Entries on where items appear
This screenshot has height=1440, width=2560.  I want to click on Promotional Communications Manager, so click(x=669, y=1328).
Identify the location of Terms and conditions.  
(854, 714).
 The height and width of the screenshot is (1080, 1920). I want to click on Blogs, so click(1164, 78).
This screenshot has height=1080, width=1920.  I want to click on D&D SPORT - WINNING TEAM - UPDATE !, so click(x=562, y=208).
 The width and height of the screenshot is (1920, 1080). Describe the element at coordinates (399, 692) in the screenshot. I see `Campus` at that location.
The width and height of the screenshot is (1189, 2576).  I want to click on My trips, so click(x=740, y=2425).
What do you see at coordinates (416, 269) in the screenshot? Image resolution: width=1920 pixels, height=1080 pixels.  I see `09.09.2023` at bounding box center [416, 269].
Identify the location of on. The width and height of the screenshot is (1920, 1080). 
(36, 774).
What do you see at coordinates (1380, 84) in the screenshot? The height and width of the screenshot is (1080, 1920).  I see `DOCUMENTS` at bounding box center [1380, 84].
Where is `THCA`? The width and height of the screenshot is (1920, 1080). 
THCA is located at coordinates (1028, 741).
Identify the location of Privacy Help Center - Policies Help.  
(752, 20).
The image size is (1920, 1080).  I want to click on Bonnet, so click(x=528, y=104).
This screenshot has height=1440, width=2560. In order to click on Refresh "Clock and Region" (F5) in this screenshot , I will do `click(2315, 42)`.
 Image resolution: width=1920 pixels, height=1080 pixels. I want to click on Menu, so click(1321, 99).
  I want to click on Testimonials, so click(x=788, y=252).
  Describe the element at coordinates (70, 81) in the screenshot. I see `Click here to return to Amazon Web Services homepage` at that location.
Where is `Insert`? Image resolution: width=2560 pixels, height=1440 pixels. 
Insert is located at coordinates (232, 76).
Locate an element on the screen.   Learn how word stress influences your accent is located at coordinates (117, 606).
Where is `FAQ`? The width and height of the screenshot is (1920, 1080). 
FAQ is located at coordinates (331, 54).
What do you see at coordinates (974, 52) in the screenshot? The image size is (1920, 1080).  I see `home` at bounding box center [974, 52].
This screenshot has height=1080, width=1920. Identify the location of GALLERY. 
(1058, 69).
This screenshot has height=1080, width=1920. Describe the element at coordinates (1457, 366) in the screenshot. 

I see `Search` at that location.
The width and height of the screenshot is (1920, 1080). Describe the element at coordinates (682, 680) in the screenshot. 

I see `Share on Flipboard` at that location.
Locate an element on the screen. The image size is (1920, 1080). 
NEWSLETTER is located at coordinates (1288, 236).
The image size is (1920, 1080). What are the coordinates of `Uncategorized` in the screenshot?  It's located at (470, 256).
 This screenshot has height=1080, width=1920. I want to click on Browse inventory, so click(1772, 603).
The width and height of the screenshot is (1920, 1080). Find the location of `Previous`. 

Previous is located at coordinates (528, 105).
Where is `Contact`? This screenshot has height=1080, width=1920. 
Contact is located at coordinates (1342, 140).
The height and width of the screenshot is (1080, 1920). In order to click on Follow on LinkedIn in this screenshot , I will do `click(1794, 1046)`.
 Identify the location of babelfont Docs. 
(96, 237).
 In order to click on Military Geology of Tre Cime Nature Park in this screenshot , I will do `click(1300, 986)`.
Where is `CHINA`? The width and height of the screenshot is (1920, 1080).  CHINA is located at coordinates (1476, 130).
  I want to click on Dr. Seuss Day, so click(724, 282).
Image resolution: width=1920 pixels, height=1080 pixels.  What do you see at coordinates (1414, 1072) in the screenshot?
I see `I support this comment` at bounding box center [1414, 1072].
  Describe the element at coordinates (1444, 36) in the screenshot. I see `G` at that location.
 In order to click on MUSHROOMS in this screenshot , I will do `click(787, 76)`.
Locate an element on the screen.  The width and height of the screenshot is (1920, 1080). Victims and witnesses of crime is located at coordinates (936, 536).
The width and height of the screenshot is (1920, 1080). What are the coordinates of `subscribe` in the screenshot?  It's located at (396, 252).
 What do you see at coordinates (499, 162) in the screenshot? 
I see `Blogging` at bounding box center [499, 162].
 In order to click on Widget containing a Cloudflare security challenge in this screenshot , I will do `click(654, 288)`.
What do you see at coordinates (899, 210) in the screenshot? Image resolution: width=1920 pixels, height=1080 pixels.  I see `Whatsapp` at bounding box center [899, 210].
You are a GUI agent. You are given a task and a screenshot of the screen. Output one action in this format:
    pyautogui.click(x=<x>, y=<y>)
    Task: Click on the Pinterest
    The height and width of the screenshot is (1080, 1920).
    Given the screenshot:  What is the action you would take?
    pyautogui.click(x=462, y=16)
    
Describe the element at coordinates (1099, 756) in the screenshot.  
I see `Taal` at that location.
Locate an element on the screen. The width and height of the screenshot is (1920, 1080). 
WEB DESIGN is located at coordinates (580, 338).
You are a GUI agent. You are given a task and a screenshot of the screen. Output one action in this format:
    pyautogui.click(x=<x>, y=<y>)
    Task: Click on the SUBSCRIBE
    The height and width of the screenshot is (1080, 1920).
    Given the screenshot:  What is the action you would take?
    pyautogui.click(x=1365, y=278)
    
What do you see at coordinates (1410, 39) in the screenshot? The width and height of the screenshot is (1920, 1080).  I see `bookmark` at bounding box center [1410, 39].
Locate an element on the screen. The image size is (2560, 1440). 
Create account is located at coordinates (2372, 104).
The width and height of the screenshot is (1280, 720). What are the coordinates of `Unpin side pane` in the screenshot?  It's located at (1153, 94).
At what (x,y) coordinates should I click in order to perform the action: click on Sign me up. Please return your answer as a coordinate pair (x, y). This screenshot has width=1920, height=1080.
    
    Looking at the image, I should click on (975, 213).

- _What the task asks_
Retype every line of these items with nothing changed.

- _Exercise result_
This screenshot has height=1440, width=2560.  I want to click on Promotional Communications Manager, so click(x=669, y=1328).
Identify the location of Terms and conditions.  
(854, 714).
 The height and width of the screenshot is (1080, 1920). I want to click on Blogs, so click(1164, 78).
This screenshot has height=1080, width=1920.  I want to click on D&D SPORT - WINNING TEAM - UPDATE !, so click(x=562, y=208).
 The width and height of the screenshot is (1920, 1080). Describe the element at coordinates (399, 692) in the screenshot. I see `Campus` at that location.
The width and height of the screenshot is (1189, 2576).  I want to click on My trips, so click(x=740, y=2425).
What do you see at coordinates (416, 269) in the screenshot? Image resolution: width=1920 pixels, height=1080 pixels.  I see `09.09.2023` at bounding box center [416, 269].
Identify the location of on. The width and height of the screenshot is (1920, 1080). 
(36, 774).
What do you see at coordinates (1380, 84) in the screenshot? The height and width of the screenshot is (1080, 1920).  I see `DOCUMENTS` at bounding box center [1380, 84].
Where is `THCA`? The width and height of the screenshot is (1920, 1080). 
THCA is located at coordinates (1028, 741).
Identify the location of Privacy Help Center - Policies Help.  
(752, 20).
The image size is (1920, 1080).  I want to click on Bonnet, so click(x=528, y=104).
This screenshot has height=1440, width=2560. In order to click on Refresh "Clock and Region" (F5) in this screenshot , I will do `click(2315, 42)`.
 Image resolution: width=1920 pixels, height=1080 pixels. I want to click on Menu, so click(1321, 99).
  I want to click on Testimonials, so click(x=788, y=252).
  Describe the element at coordinates (70, 81) in the screenshot. I see `Click here to return to Amazon Web Services homepage` at that location.
Where is `Insert`? Image resolution: width=2560 pixels, height=1440 pixels. 
Insert is located at coordinates (232, 76).
Locate an element on the screen.   Learn how word stress influences your accent is located at coordinates (117, 606).
Where is `FAQ`? The width and height of the screenshot is (1920, 1080). 
FAQ is located at coordinates (331, 54).
What do you see at coordinates (974, 52) in the screenshot? The image size is (1920, 1080).  I see `home` at bounding box center [974, 52].
This screenshot has height=1080, width=1920. Identify the location of GALLERY. 
(1058, 69).
This screenshot has height=1080, width=1920. Describe the element at coordinates (1457, 366) in the screenshot. 

I see `Search` at that location.
The width and height of the screenshot is (1920, 1080). Describe the element at coordinates (682, 680) in the screenshot. 

I see `Share on Flipboard` at that location.
Locate an element on the screen. The image size is (1920, 1080). 
NEWSLETTER is located at coordinates (1288, 236).
The image size is (1920, 1080). What are the coordinates of `Uncategorized` in the screenshot?  It's located at (470, 256).
 This screenshot has height=1080, width=1920. I want to click on Browse inventory, so click(1772, 603).
The width and height of the screenshot is (1920, 1080). Find the location of `Previous`. 

Previous is located at coordinates (528, 105).
Where is `Contact`? This screenshot has height=1080, width=1920. 
Contact is located at coordinates (1342, 140).
The height and width of the screenshot is (1080, 1920). In order to click on Follow on LinkedIn in this screenshot , I will do `click(1794, 1046)`.
 Identify the location of babelfont Docs. 
(96, 237).
 In order to click on Military Geology of Tre Cime Nature Park in this screenshot , I will do `click(1300, 986)`.
Where is `CHINA`? The width and height of the screenshot is (1920, 1080).  CHINA is located at coordinates (1476, 130).
  I want to click on Dr. Seuss Day, so click(724, 282).
Image resolution: width=1920 pixels, height=1080 pixels.  What do you see at coordinates (1414, 1072) in the screenshot?
I see `I support this comment` at bounding box center [1414, 1072].
  Describe the element at coordinates (1444, 36) in the screenshot. I see `G` at that location.
 In order to click on MUSHROOMS in this screenshot , I will do `click(787, 76)`.
Locate an element on the screen.  The width and height of the screenshot is (1920, 1080). Victims and witnesses of crime is located at coordinates (936, 536).
The width and height of the screenshot is (1920, 1080). What are the coordinates of `subscribe` in the screenshot?  It's located at (396, 252).
 What do you see at coordinates (499, 162) in the screenshot? 
I see `Blogging` at bounding box center [499, 162].
 In order to click on Widget containing a Cloudflare security challenge in this screenshot , I will do `click(654, 288)`.
What do you see at coordinates (899, 210) in the screenshot? Image resolution: width=1920 pixels, height=1080 pixels.  I see `Whatsapp` at bounding box center [899, 210].
You are a GUI agent. You are given a task and a screenshot of the screen. Output one action in this format:
    pyautogui.click(x=<x>, y=<y>)
    Task: Click on the Pinterest
    The height and width of the screenshot is (1080, 1920).
    Given the screenshot:  What is the action you would take?
    pyautogui.click(x=462, y=16)
    
Describe the element at coordinates (1099, 756) in the screenshot.  
I see `Taal` at that location.
Locate an element on the screen. The width and height of the screenshot is (1920, 1080). 
WEB DESIGN is located at coordinates (580, 338).
You are a GUI agent. You are given a task and a screenshot of the screen. Output one action in this format:
    pyautogui.click(x=<x>, y=<y>)
    Task: Click on the SUBSCRIBE
    The height and width of the screenshot is (1080, 1920).
    Given the screenshot:  What is the action you would take?
    pyautogui.click(x=1365, y=278)
    
What do you see at coordinates (1410, 39) in the screenshot? The width and height of the screenshot is (1920, 1080).  I see `bookmark` at bounding box center [1410, 39].
Locate an element on the screen. The image size is (2560, 1440). 
Create account is located at coordinates (2372, 104).
The width and height of the screenshot is (1280, 720). What are the coordinates of `Unpin side pane` in the screenshot?  It's located at (1153, 94).
At what (x,y) coordinates should I click in order to perform the action: click on Sign me up. Please return your answer as a coordinate pair (x, y). This screenshot has width=1920, height=1080.
    
    Looking at the image, I should click on (975, 213).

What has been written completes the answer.